Le parcours suivi par Bruno Philip part de la ville de Medan, au Nord-Est de l’île de Sumatra et se termine à Balibo à proximité de la frontière avec le Timor Oriental. Cette errance couvre la majorité des principales îles indonésiennes, Bali exceptée : Jakarta et Salatiga à Java, Singkawang et Berau à Kalimantan sur l’île de Bornéo, Toraja Utara aux Célèbes, Tidore et Ternate aux Moluques, avant de terminer dans la province du Timor Occidental. En chemin, l’auteur fait même un court passage à Kuching en Malaisie, puis à proximité de la frontière avec Brunei pour y rencontrer les Penans, un peuple de chasseurs-cueilleurs.

Nous avions un véhicule, acheté de la victuaille et, conduits par l’un des cousins de Mutang (NDLR : le guide de l’auteur) – un dénommé Robert dont nous allons reparler très bientôt -, nous nous étions entassés dans la jeep susmentionnée pour entreprendre l’ascension des collines du nord Sarawak.

C’était une région reculée, terre de bûcherons et des tribus indigènes vivant de la forêt. Ces dernières étaient les victimes des premiers. Comme m’avait dit une ethnologue malaisienne : « la jungle est leur supermarché ».

Tout étranger devait ici se faire discret : les bûcherons et leurs patrons voyaient d’un très mauvais œil la moindre incursion de voyageurs indésirables sur le territoire qu’ils étaient en train de saccager.

[…]

La route qui menait chez les Penans s’enfonçait entre les jungles du sultanat de Brunei, dont la bizarrerie de l’histoire politique avait laissé son territoire coupé par le milieu : un lambeau de Malaisie était ainsi resté coincé entre les deux moitiés de Brunei, tel l’amant indésirable d’un ménage à trois.

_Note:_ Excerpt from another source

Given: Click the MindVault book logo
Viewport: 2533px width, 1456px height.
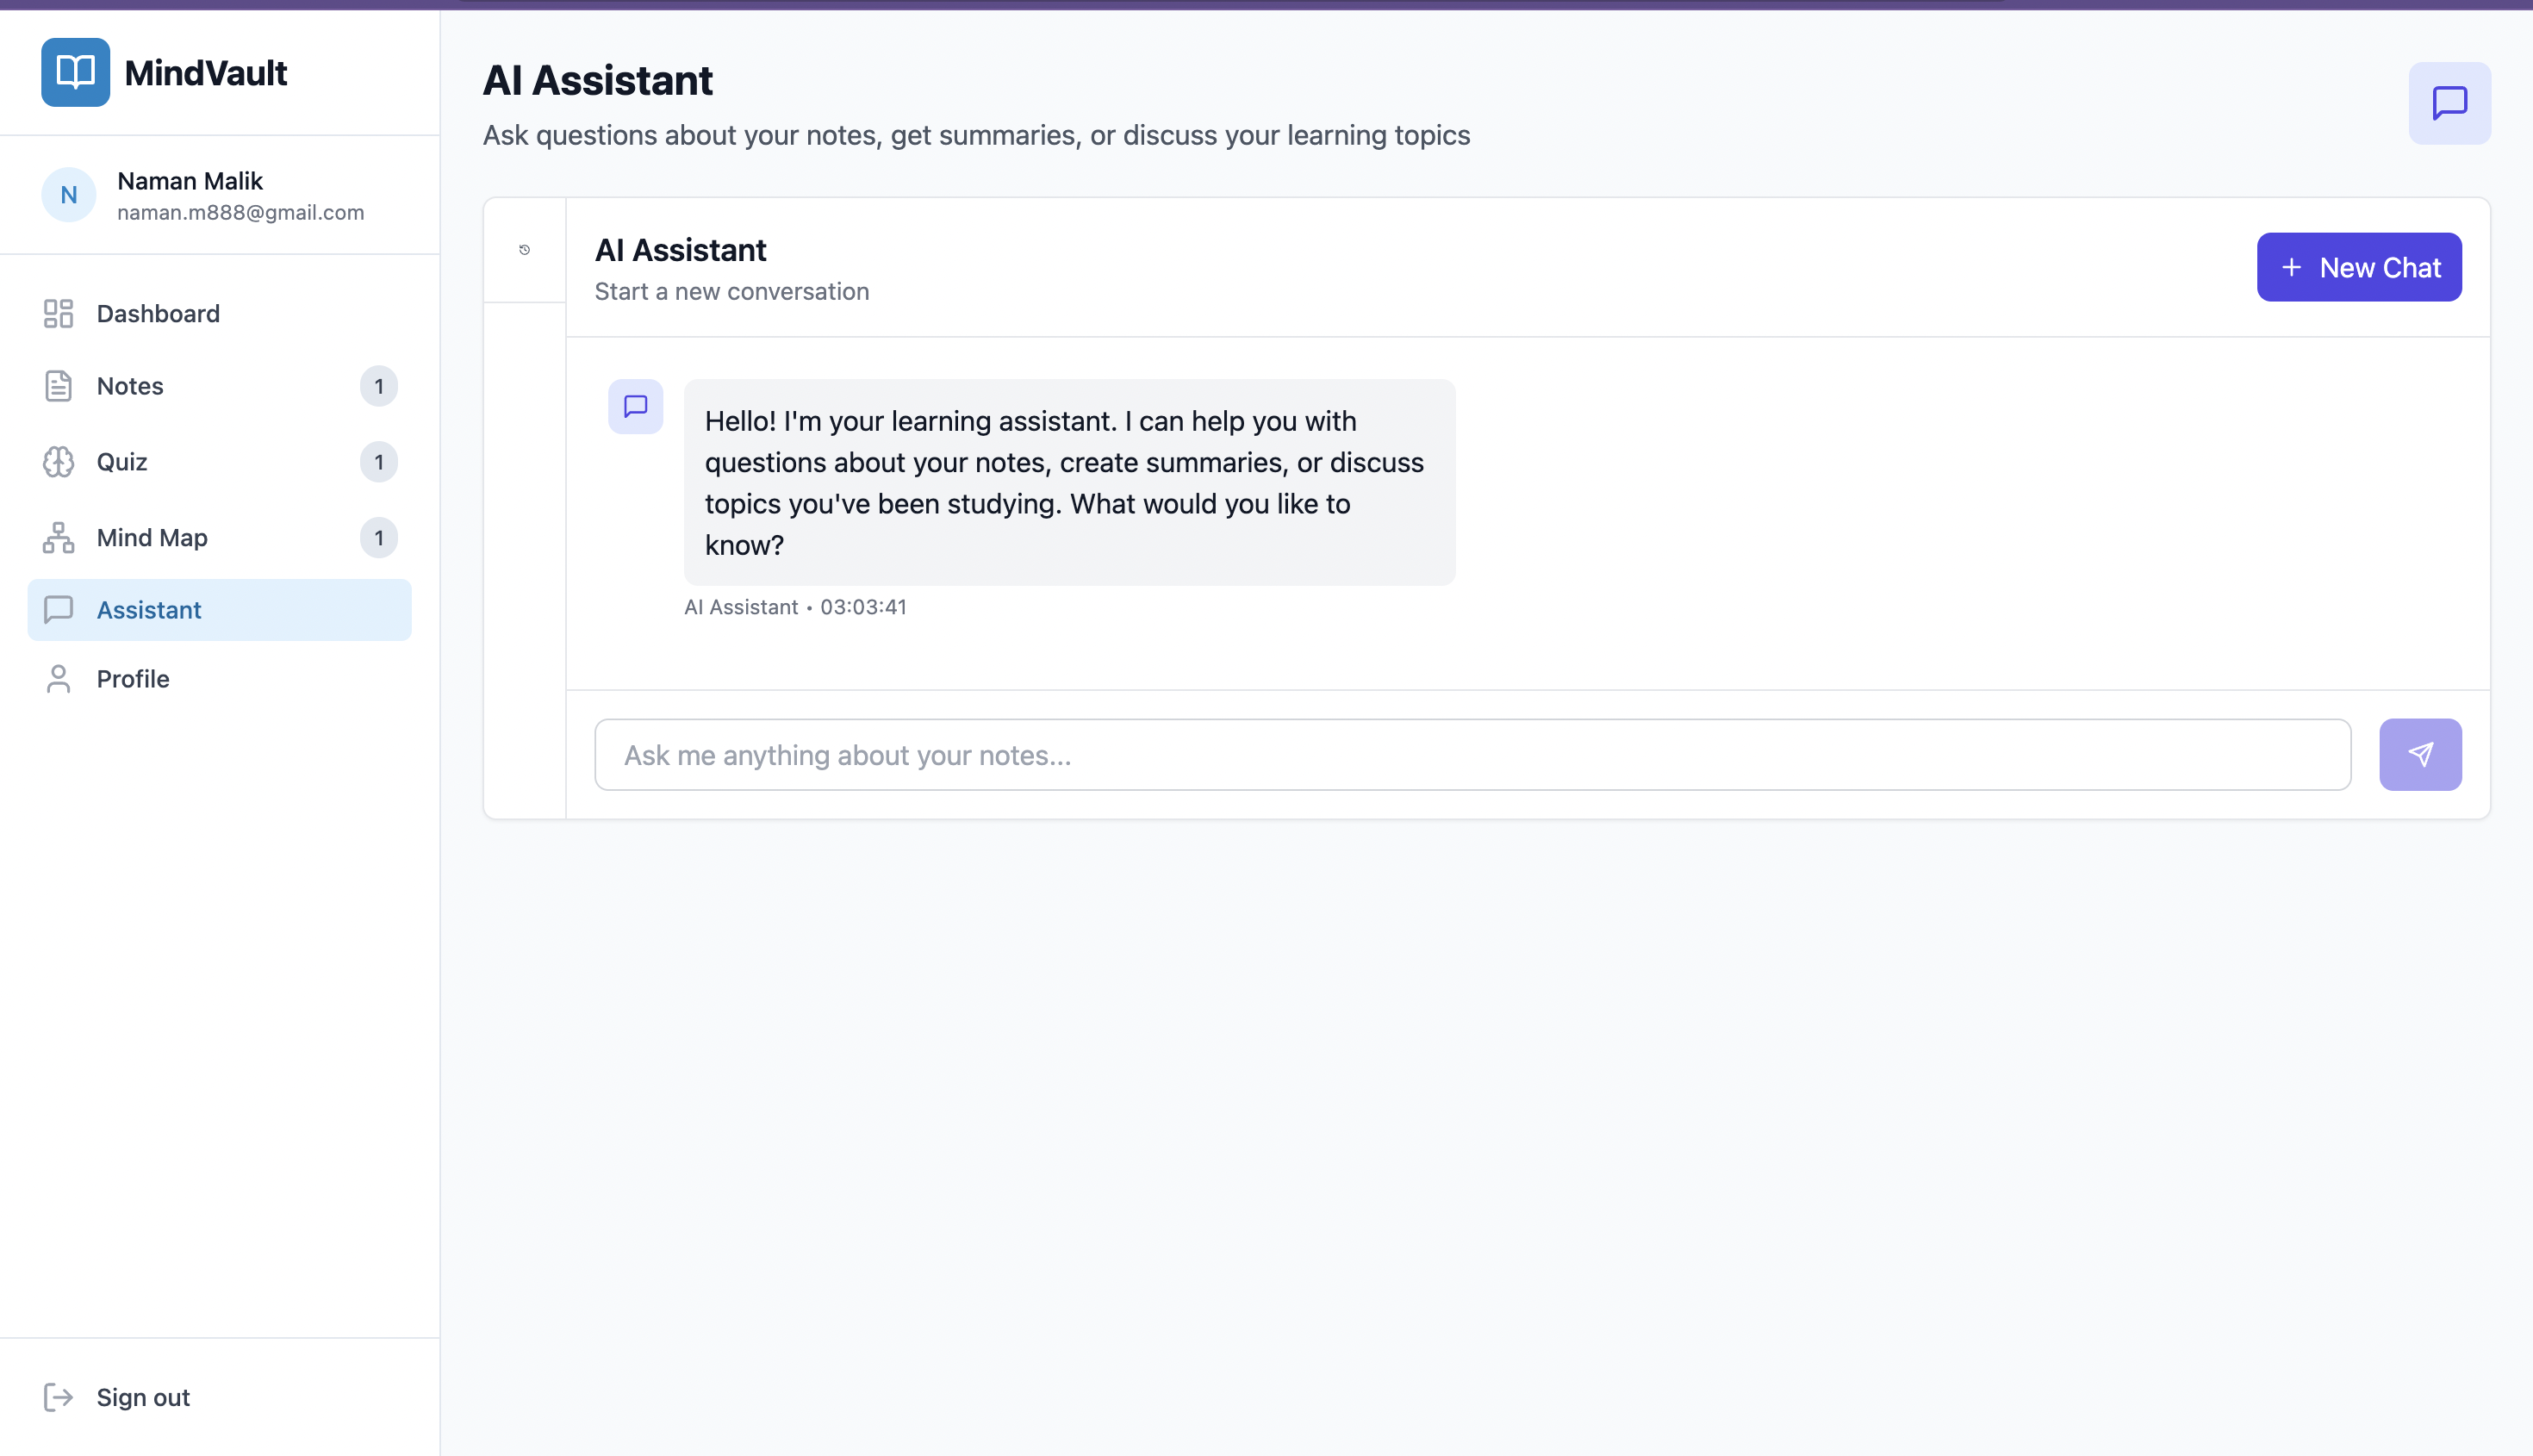Looking at the screenshot, I should pyautogui.click(x=75, y=72).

Bruno Philip, L’archipel des ombres – un voyage en Indonésie, Editions des Equateurs, 2021, pages 80-81

L’archipel des ombres peut aisément devient un support pour un cours de collège ou de lycée. A ce titre, citons les descriptions des inégalités à Jakarta, avec le récit d’un habitant résistant à la destruction de son logement et à son expulsion.

L’insertion du pays dans la mondialisation, les risques, les peuples indigènes, l’environnement, la piraterie, le tourisme (via les cérémonies Toraja durant laquelle les défunts sont habillés et mis à l’honneur) et le rôle de l’islam sont décrits à partir des discussions avec la population locale. Le style est vif, sans ambages.

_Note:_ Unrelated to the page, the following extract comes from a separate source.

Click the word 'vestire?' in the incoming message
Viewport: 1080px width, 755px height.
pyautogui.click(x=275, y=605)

Pour y parvenir, l’auteur cherche à rencontrer ceux qui vivent en marge et en fait l’écho. Le passage ci-dessous est un exemple de document textuel qui peut permettre d’aborder les inégalités de richesse et la pauvreté en 5e.

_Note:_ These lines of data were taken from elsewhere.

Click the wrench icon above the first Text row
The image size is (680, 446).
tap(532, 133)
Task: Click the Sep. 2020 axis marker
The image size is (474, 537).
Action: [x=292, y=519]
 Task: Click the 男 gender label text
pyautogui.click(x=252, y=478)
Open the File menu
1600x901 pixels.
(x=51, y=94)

Je marchais le long du mur de soutènement qui longe la rivière Ciliwong et le fouillis de ruelles irriguant plusieurs immenses bidonvilles. Située au sud-est de Djakarta, cette zone avait pour nom Bukit Dori. Ici, à la différence de Sunda Kelapa , où les quelques masures qui avaient échappé aux mâchoires des bulldozers tenaient encore debout, quoique branlantes, les maisons offraient le visage meurtri de cités d’après guerre : des rescapés erraient à travers les ruines à côté d’immeubles éventrés exposant avec indécence leurs organes les plus intimes. Dans les appartement, on voyait des restes de meubles, des objets de tous les jours, comme si les occupant avaient dû fuir précipitamment devant une invasion étrangère ou la violence d’un bombardement.

Ces survivants de l’assaut, qui vivotaient dans les décombres, certains assis sur des canapés en faux cuir et en vrai état de délabrement, le visage brouillé dans la fumée des kreteks, étaient pour la plupart originaire de province. C’étaient souvent des journaliers pauvres, homes à tout faire, échoués dans la merde, sans compagnes et sans amour, loin de leurs villages, ailleurs à Java, où femmes et enfants les attendaient.

Quand les bulldozers étaient arrivés, les gens d’ici avaient réagi de façons diverses, divisant les habitants de Bukit Dori : ceux qui habitaient d’un côté de la Ciliwong s’étaient révoltés, de l’autre, personne n’avait protesté.

Au fur et à mesure que je m’enfonçais dans les ruelles du bidonville, je prenais conscience que la destruction de ces misérables quartiers – ù des baraques sur pilots enfoncés dans la boue voisinaient avec des maisonnettes presque pimpantes – avait fort peu de chance d’améliorer la vie de leurs habitants.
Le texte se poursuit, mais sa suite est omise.